InSITE highlights selected law-related World Wide Web sites in two ways: as an annotated publication issued electronically and in print; and as a keyword-searchable database.
The law librarians at Cornell evaluate potentially useful Web sites, select the most valuable ones, and provide commentary and subject access to them. These information can be accessed as following:
CPR Institute for Dispute Resolution
The CPR (Center for Public Resources) Institute for Dispute Resolution is an alliance of global corporations, leading law firms, legal academics and selected public institutions. Its mission is to make the legal profession the preferred delivery system of alternate dispute resolution (ADR) by installing ADR into the mainstream of corporate law departments and law firm practice.

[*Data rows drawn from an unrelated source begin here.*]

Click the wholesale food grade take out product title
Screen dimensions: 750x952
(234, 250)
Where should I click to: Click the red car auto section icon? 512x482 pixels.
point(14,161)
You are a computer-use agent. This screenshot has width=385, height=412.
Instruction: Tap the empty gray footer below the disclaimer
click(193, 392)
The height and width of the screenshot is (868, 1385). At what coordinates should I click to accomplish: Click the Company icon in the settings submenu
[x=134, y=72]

CPR's website contains its mission statement and discussion about the process of ADR, as well as list of its members, both individual and corporate. The website also hosts the roster of corporate signers who have pledged to seriously explore negotiation or ADR in cases with other signatories before pursuing full-scale litigation. Visitors to the site can view these Dispute Resolution Commitments as arranged by industry and practice, as well as search for signatory companies by name. The website hosts a copy of CPR's draft Model Rule of Professional Conduct for The Lawyer as Third Party Neutral, as well as other judicial, academic, and ethical project papers.

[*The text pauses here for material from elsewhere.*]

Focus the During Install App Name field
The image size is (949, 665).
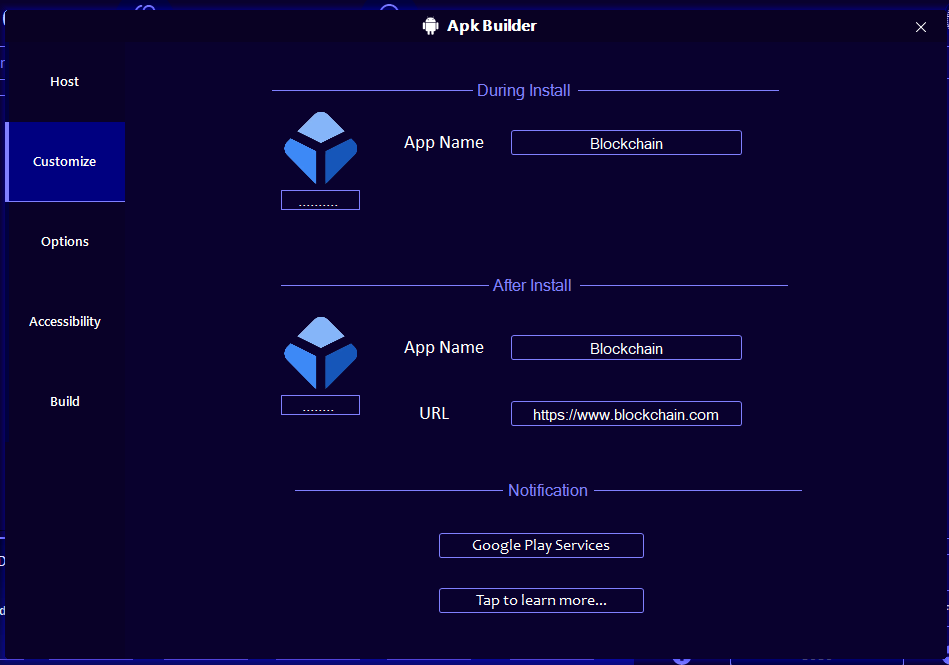pyautogui.click(x=626, y=143)
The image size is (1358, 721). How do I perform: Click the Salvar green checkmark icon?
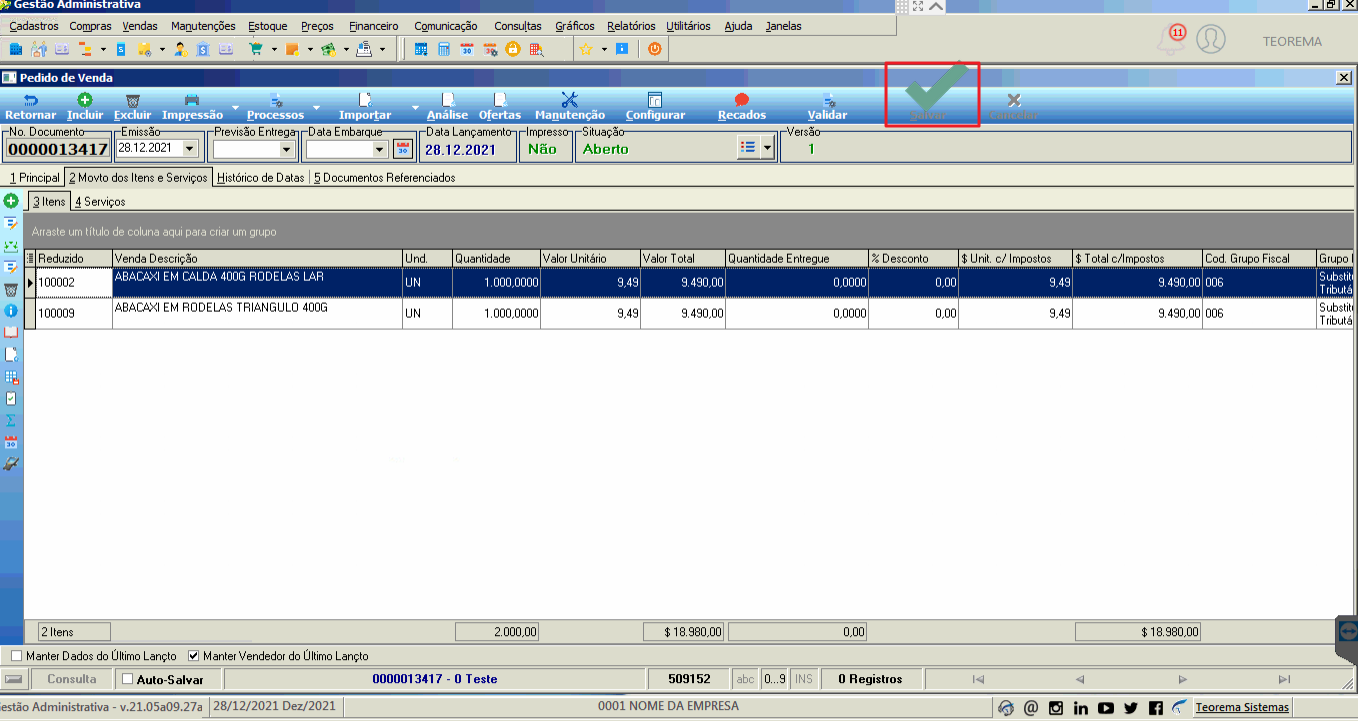click(931, 89)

European Integration online Papers
Published since 1997 by the executive committee of the European Communities Studies Association-Austria, European Integration online Papers (EIoP) bills itself as "the first peer reviewed online working paper series in the field of European integration." The papers published by EIoP are multidisciplinary, dealing with political, legal, economic, historical and sociological questions in the context of European integration. Unlike a journal, which is published in discrete issues, EIoP is a continuously updated collection of articles. When a new article is published, the oldest paper in the "current issue" is moved to an archive. Users can subscribe to a service that sends an email alert each time a new article is added to the collection. At present, there is a total of 59 articles available. Most articles are in English, but articles in German are also accepted. Abstracts in both languages are provided for each article. Articles may be viewed in either HTML or PDF format. Users are invited to submit their comments about the current articles; comments are available for other users to read. The site does not have a search engine; archived articles are arranged in chronological order. German speakers may be disappointed that the link pointing to a German version of the site was non-functional at the time of this review.

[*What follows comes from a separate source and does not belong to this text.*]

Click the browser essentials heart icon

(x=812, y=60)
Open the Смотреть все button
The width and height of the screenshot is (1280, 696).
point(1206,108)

International Commentary on Evidence
The International Commentary on Evidence (ICE) is a new peer-reviewed electronic journal on evidence law and theory which promotes scholarly communication concerning the law of evidence without regard to political or academic boundaries. Full-text of manuscripts and comments are linked from a Table of Contents and submission instruction are provided. In addition, instructions for becoming a referee are included. Visitors to the ICE web site can sign-up to receive electronic mail bulletins each time the journal publishes a new manuscript or comment. The International Commentary on Evidence web site also offers a site search engine and hyperlinks to associations and discussion lists pertaining to evidence issues. Documents will be archived as ICE issues accumulate.
Legal Engine.com contains links to state and federal case law, statutes, forms, public records, print and television news, libraries, and international legal resources. State-specific materials including regulations, municipal laws, court rules of practice and procedure are available. In addition, case and docket information from the Federal Appellate District Courts, Bankruptcy Courts, and the U.S. Party/Case Index may be obtained from PACER (Public Access to Court Electronic Records) for a small fee. Legal Engine.com lists legal topics in alphabetical order, accessing links to federal and state documents, search engines, and professional law journals. Keyword searching and a site map facilitate use of the site.
The contents of this publication and any recommendations therein are the opinions of the authors and do not reflect the views of Cornell University.